Exchanging dollars in Copacabana: You can exchange dollars here. The rate is lower than it is in La Paz, however: 6.85 versus 6.95. Most of the stores on 6 de agosto will change your money as will the banks, though the banks close at 4 pm.
ATMs in Copacabana: You’ll only be able to withdraw in bolivianos. But there are a few ATMs in town that I’m sure will accept your card. This is the low-hassle, most-expensive solution. In the main plaza, there is Banco Los Andes and on 6 de agosto, you'll find FIES. Banco Union only takes VISA, not Mastercard debit cards, but it's located on the street parallel to Banco FIES. You'll also see Prodem, but don't even bother as the ATM only services Prodem customers.
ATMs in Peru: Whatever you do, do not withdraw from a Peruvian ATM. (I only mention this because we’re so close to the border.) The charge is $13 per withdrawal, even if you withdraw in soles and you won't be able to withdraw more than the equivalent of a hundred dollars. That’s a ridiculous percentage! So if you plan on spending any time in Peru, bring dollars in cash and then exchange them at a bank in Peru. (You don’t want to withdraw bolivianos from an ATM in Copacabana because to change them to soles, you lose twice on the exchange rate. Remember, ATMs in Copacabana do not dispense dollars.) In short, if you want to spend any time in Peru, bring dollars, unblemished bills. (Unlike Bolivians, Peruvians seem to be fine with small bills.)
Once you have your bolivianos: You want large bills when it comes to dollars, but small bills in bolivianos. Most tiendas won't accept large bills for small purchases. The owner will simply give the bill back to you and refuse to sell to you.

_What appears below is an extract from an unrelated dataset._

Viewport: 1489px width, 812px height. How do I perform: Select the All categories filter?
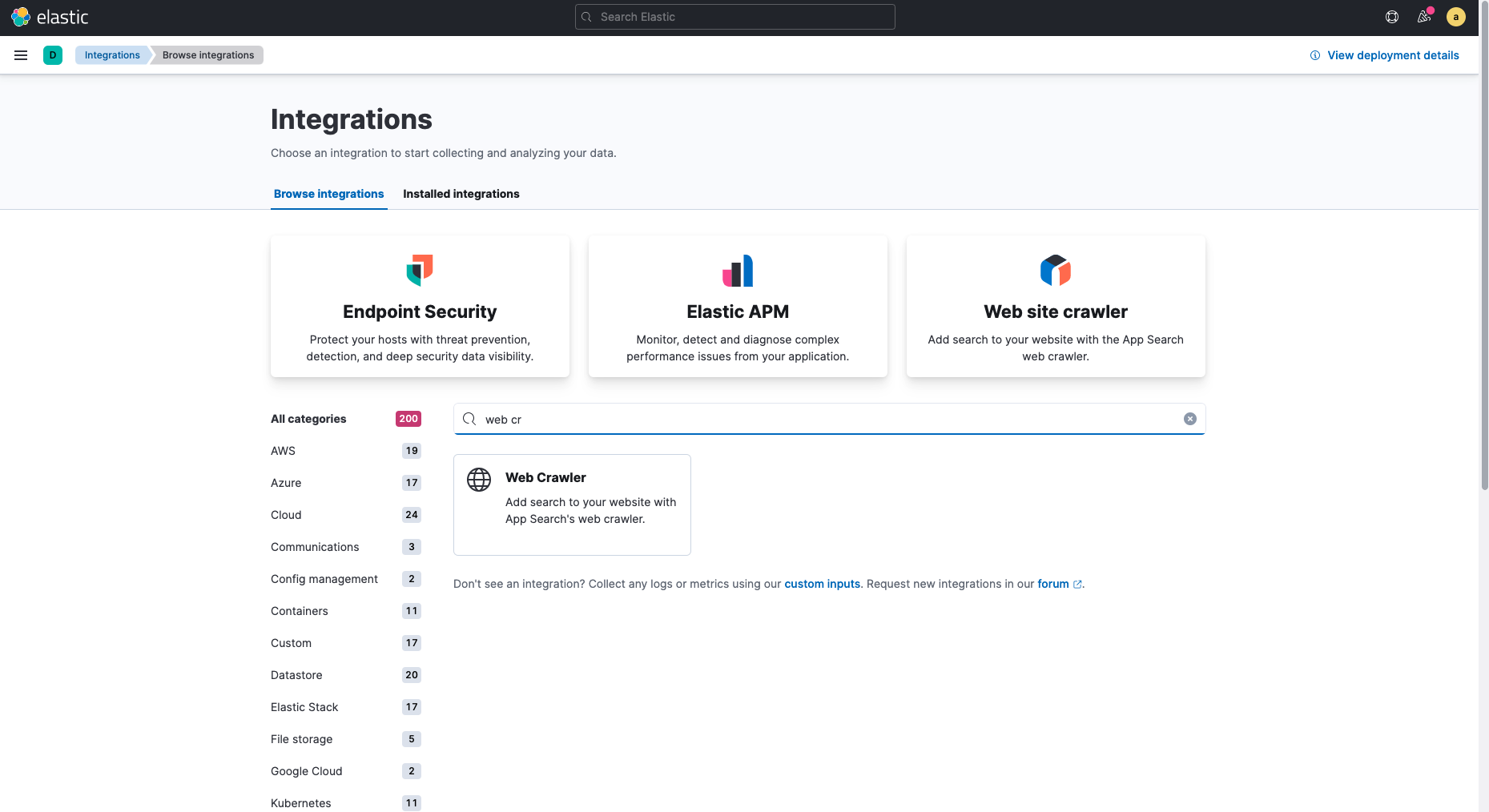pyautogui.click(x=308, y=419)
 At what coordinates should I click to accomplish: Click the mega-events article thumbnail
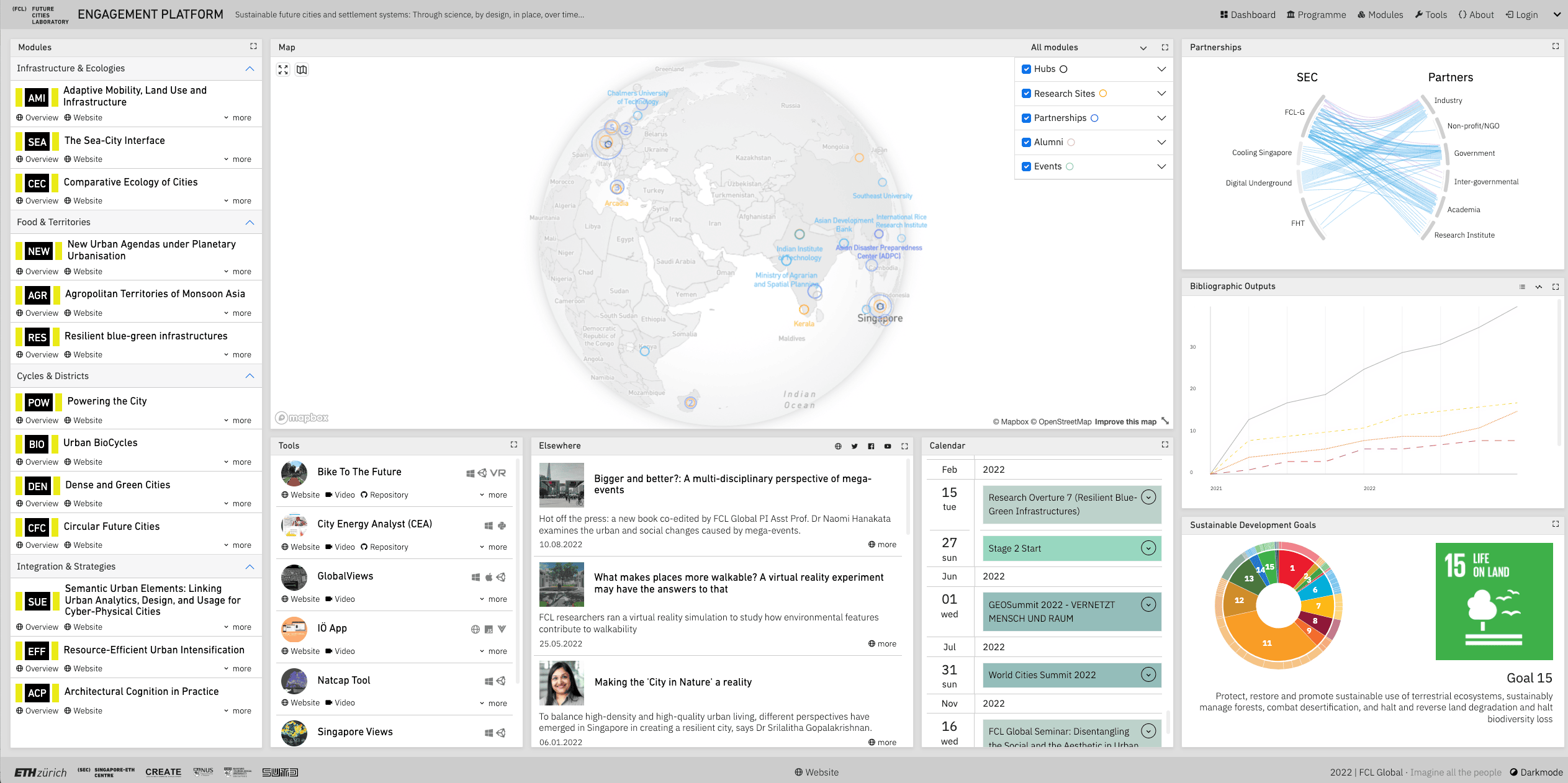561,485
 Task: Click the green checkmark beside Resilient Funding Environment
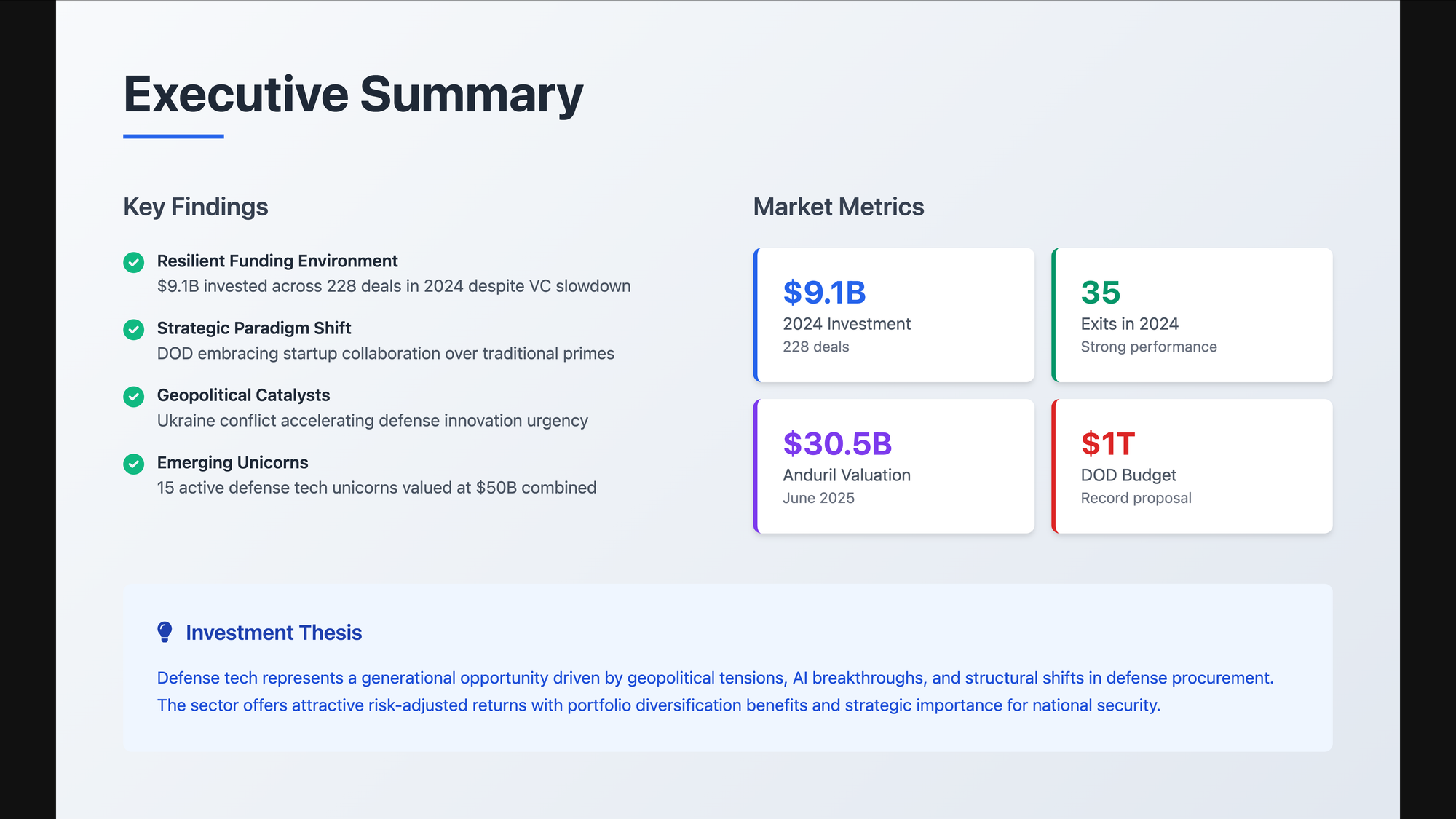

I always try and get rid of my hundred-boliviano bills when making largish purchases. So if I spend 40 or 50 bolivianos on groceries, the owner usually will give me change on a hundred. Basically, any time you make a purchase over 40 bolivianos, get rid of those hundreds. And try and keep your coins too until you really need them as you'll find they're scarce in Bolivia.
When in a pinch, all banks are legally required to give you smaller bills in exchange for your larger ones. There will be a security guard at the entrance, who may look at you strangely, but tell him, "Quiero fraccionar mis billetes." He should give you a numbered ticket and when your number shows up on the TV screen above, go to the appropriate cashier.
Another great option is to spend large bills at grocery stores (but this is only possible in La Paz and other large cities in Bolivia such as Cochabamba and Santa Cruz). Grocery stores are the one place I've found that are happy to accept large bills even for small purchases. They'll even let you pay in dollars and the exchange rate is really good! However, expect to pay more for everything you find at the grocery store than you would at the open-air market.
You'll have a much better time if you speak some Spanish. Few people in Copacabana speak English other than the tourists.
You'd have an even better time if you were fluent in Aymara, the native language spoken in Copacabana and La Paz, but I only know how to say a few phrases and I invariably pronounce them badly. You'll do fine with just Spanish. Even Bolivians whose first language is Aymara speak fluent Spanish (with the rare exception of very old people who probably didn't get past elementary school). However, people in Copacabana may switch to Aymara when talking about you to their friends. You can be sure they're not saying anything very flattering. I have yet to learn to say, "Screw you" in Aymara, but it's on my to-do list.